Brown loves getting the community together, whether its in Rosarito or San Diego, to search for sea glass. She said it’s something that she wants to do more often.

Once she finds the sea glass Brown begins the process by rinsing off the sand off and leaving the pieces in the sun to dry. Once they’re dry she will put coconut oil on all the pieces.

“It gives it a shine,” she said. “I like it when they’re kind-of dried out, but still shiny. It gives them a good texture.”

Brown then separates all the sea glass pieces by color and decides which pieces to use for different types of jewelry. Brown says she uses the older pieces for necklaces. Some of the pieces are sold in bottles or made into wall decor as well.

From there, Brown begins making the jewelry.

“I’ll find a piece that I think is pretty and start wrapping the wire. If I don’t like the way I do it the first time, I’ll do it again,” Brown said.

Brown said she tries to use different wire colors, which come in variations of gold or silver, for different pieces. Brown also uses charms and shells, among other things, to create her jewelry. She has even begun to experiment with soldering.

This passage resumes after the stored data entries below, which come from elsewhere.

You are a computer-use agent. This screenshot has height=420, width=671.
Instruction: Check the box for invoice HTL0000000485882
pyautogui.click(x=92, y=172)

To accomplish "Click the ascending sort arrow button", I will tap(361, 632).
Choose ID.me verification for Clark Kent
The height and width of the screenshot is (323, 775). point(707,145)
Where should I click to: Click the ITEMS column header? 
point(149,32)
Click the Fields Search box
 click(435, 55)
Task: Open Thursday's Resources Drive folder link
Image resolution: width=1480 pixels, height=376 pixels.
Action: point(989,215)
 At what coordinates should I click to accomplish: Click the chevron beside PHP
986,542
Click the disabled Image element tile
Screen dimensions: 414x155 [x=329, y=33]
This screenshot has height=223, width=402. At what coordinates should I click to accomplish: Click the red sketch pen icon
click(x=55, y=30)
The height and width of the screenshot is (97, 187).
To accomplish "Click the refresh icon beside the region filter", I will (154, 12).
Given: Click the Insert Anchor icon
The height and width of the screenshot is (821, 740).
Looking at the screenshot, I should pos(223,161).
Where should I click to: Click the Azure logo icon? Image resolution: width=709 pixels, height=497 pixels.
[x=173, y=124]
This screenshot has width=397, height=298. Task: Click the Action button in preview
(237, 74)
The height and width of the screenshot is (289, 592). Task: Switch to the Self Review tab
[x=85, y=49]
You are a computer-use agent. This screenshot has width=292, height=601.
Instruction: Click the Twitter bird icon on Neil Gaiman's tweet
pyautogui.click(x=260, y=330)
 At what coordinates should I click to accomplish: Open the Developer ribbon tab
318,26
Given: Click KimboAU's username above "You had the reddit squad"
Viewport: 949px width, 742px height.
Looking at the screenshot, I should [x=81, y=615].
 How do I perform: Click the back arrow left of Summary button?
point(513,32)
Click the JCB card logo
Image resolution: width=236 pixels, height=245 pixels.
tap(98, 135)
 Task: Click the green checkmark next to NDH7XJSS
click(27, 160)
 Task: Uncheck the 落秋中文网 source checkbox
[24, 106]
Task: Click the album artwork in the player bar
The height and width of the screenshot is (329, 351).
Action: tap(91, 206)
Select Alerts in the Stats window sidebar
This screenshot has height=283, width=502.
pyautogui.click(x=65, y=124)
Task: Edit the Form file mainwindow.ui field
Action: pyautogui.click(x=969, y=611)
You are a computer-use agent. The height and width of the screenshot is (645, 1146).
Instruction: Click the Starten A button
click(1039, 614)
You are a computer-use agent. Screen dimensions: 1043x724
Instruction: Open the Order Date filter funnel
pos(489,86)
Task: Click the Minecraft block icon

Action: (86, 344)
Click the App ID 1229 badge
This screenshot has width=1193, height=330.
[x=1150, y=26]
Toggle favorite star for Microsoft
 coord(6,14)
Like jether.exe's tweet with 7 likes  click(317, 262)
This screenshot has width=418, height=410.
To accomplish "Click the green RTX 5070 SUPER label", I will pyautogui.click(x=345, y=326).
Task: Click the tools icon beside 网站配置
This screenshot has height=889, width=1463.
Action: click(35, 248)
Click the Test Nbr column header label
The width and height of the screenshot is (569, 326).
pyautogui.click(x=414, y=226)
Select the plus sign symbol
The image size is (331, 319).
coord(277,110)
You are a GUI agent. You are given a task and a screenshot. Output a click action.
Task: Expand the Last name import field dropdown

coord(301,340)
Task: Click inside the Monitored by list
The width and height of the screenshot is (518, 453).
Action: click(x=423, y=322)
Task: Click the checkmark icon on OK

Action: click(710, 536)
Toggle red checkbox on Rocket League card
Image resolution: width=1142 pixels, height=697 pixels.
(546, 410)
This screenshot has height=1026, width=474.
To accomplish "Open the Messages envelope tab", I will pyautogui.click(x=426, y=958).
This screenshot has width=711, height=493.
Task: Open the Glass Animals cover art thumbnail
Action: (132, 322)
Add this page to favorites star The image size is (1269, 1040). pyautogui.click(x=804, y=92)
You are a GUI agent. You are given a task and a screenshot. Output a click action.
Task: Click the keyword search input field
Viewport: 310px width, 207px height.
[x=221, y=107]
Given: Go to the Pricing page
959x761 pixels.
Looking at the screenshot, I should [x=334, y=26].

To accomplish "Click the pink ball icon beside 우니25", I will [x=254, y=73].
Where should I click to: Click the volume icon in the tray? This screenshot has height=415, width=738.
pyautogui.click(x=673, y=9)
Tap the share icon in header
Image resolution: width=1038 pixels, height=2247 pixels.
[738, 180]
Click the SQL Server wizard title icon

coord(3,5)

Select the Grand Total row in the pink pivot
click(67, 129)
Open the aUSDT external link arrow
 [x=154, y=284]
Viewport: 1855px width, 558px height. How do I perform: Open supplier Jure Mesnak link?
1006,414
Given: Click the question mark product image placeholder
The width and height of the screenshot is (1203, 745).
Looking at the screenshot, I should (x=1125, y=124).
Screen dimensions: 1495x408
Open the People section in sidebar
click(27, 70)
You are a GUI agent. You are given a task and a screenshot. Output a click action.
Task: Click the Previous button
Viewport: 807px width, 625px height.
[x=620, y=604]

“I’ve never said I’m an artsy person and I still wouldn’t, but you just take it and go and do,” Brown said.

When it comes to inspiration for her designs, Brown says it’s all about the unique aspects of the sea glass.

“It depends on the piece of sea glass and what I think would complement it best,” Brown said.

Brown is currently relaunching “San Diego Sea Glass with a new logo and different jewelry. Brown’s friend Madie McKay recently helped to take new photos for the shop’s website and social media.

“I love that she’s been able to incorporate her love for the ocean and the sea as a way to bring other people joy,” McKay said.

San Diego Sea Glass is currently sold in a few shops and boutiques around San Diego County including “Dana’s Boutique” in Alpine and “Rare Bloom” in Point Loma. Brown hopes to sell her pieces in more stores.

According to their website, fifteen percent of the profits made from San Diego Sea Glass goes to an organization called Give and Surf, which is a charity based in Panama where they build and run schools to educate locals and teach them how to surf. The money donated goes toward these schools and gas for the boats that take the children to and from school.

Brown’s involvement with charity doesn’t stop there. She also works with a non-denominational Christian ministry organization called Young Life.

In the future, Brown hopes to hold more sea glass hunt fundraisers to raise money for both the Give and Surf organization and Young Life.

“Sea glass is just so awesome, so why not find it and share it with people?” Brown said.